Jarrett is dean of the faculty and the William S. Tod Professor of English.
Tell us about a particular book on your shelf.
Few works of African American literature have stood the test of time as well as W.E.B. Du Bois’ The Souls of Black Folk (1903). The book is a literary bridge from the late 19th century, when Du Bois led nationwide debates over African American educational and political progress, to the early 20th century, when he persisted as a racial leader during the Harlem Renaissance of the 1920s. Du Bois’ eloquent arguments for the humanity, spirituality, intelligence and citizenship of “black folk” gain rhetorical power through his talented uses of music, poetry, fiction and the essay.
What’s on your summer reading list?
The Library: A Fragile History (2021), co-written by Andrew Pettegree and Arthur der Weduwen, is a comprehensive study of the origin, purpose and implications of libraries, from the ancient collections of bibliophiles to their modern, and quite complicated, evolution in colleges, universities and the broader public.
The Wager: A Tale of Shipwreck, Mutiny and Murder (2023) by David Grann focuses on the contrasting tales surrounding a British vessel that had left England in 1740 amid an imperial conflict with Spain, only to wreck two years later on a deserted island near Patagonia.
Who’s Black and Why?: A Hidden Chapter from the Eighteenth-Century Invention of Race (2022), edited by Henry Louis Gates, Jr., and Andrew S. Curran, reprints 16 original essays submitted to a 1739 contest held by Bourdeaux’s Royal Academy of Sciences on the best scientific explanations of “blackness.” Translated into English from French and Latin, these essays reveal how physiological, cultural, climatological and religious myths of Africans and their descendants underwrote hypotheses of racial difference and inequality in the Western world.

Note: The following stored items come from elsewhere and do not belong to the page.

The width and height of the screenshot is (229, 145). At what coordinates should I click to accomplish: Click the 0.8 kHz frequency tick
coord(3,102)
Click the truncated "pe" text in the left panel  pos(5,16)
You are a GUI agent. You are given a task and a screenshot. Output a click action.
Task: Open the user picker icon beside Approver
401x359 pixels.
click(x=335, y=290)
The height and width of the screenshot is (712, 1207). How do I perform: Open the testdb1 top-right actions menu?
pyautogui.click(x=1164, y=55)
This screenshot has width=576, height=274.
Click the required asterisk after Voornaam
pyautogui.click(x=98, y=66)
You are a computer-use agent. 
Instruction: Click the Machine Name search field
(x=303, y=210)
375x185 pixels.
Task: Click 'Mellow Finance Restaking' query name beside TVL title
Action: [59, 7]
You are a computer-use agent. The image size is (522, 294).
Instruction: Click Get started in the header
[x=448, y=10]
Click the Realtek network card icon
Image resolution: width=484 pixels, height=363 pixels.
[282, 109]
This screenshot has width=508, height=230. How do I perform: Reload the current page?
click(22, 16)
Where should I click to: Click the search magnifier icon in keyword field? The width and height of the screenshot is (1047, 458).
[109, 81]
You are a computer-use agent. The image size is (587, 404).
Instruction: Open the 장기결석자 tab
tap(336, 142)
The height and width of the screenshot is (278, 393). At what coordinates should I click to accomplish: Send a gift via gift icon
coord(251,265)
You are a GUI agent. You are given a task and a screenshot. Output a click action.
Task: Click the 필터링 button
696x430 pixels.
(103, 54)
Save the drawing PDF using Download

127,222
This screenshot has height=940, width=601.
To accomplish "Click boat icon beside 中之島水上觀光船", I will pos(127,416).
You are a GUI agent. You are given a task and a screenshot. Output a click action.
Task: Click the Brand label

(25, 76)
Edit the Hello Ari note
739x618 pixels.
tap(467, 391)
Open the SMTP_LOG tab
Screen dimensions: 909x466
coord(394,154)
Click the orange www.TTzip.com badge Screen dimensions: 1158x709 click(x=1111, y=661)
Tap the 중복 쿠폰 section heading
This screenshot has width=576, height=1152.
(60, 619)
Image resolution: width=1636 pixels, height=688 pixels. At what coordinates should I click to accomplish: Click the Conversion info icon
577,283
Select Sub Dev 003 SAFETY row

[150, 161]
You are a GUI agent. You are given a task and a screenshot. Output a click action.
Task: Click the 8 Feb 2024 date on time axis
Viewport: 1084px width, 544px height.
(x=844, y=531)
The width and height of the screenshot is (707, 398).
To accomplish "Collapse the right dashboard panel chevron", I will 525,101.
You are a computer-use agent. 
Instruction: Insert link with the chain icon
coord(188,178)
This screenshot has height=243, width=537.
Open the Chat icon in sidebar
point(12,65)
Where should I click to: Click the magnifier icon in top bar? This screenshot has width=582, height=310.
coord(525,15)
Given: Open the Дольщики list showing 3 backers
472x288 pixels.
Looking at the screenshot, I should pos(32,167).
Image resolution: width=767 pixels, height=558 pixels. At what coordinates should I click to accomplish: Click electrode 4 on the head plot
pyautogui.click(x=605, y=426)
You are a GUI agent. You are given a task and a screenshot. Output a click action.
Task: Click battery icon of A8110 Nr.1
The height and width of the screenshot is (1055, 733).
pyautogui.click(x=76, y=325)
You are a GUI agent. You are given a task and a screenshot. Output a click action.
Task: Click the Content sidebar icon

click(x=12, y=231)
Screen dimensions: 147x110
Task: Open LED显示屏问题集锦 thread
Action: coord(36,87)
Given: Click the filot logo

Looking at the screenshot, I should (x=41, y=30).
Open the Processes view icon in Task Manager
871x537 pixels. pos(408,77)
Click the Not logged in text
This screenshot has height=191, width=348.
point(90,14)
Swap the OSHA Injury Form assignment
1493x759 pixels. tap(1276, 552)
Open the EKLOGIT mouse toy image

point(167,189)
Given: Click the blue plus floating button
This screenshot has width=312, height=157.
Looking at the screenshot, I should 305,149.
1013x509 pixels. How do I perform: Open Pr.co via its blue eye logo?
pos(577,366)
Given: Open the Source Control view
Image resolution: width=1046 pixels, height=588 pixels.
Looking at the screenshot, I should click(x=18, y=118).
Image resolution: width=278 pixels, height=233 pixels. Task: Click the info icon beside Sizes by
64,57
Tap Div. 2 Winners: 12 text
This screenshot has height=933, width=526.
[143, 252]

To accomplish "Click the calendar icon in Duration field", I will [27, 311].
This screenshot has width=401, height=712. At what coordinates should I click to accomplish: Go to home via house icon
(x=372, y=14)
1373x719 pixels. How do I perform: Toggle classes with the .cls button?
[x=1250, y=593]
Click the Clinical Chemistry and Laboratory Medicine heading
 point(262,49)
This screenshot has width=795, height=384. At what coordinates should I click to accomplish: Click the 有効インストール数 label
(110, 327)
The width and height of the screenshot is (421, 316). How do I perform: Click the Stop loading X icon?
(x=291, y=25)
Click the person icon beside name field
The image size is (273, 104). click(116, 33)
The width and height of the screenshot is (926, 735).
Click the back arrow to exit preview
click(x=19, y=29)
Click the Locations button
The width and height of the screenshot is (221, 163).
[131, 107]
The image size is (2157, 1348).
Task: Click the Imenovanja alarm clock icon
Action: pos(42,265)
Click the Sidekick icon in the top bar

The four Library of America volumes on Henry James’ short stories (published between 1874 and 1910) inform my comparative biography of him and James Baldwin, whose respective literary lives serve as bookends to the next book I am writing on race and cosmopolitanism in the early 20th century.
Finally, Maria Ressa’s How to Stand Up to a Dictator: The Fight for Our Future (2022) is a portal to the mind of a brilliant, Nobel Prize-winning international journalist and Princeton alumna. As Princeton’s Pre-Read for the incoming Class of 2027, the book is also the ticket to joining the momentum of collective reading that will inspire our campus community this upcoming fall.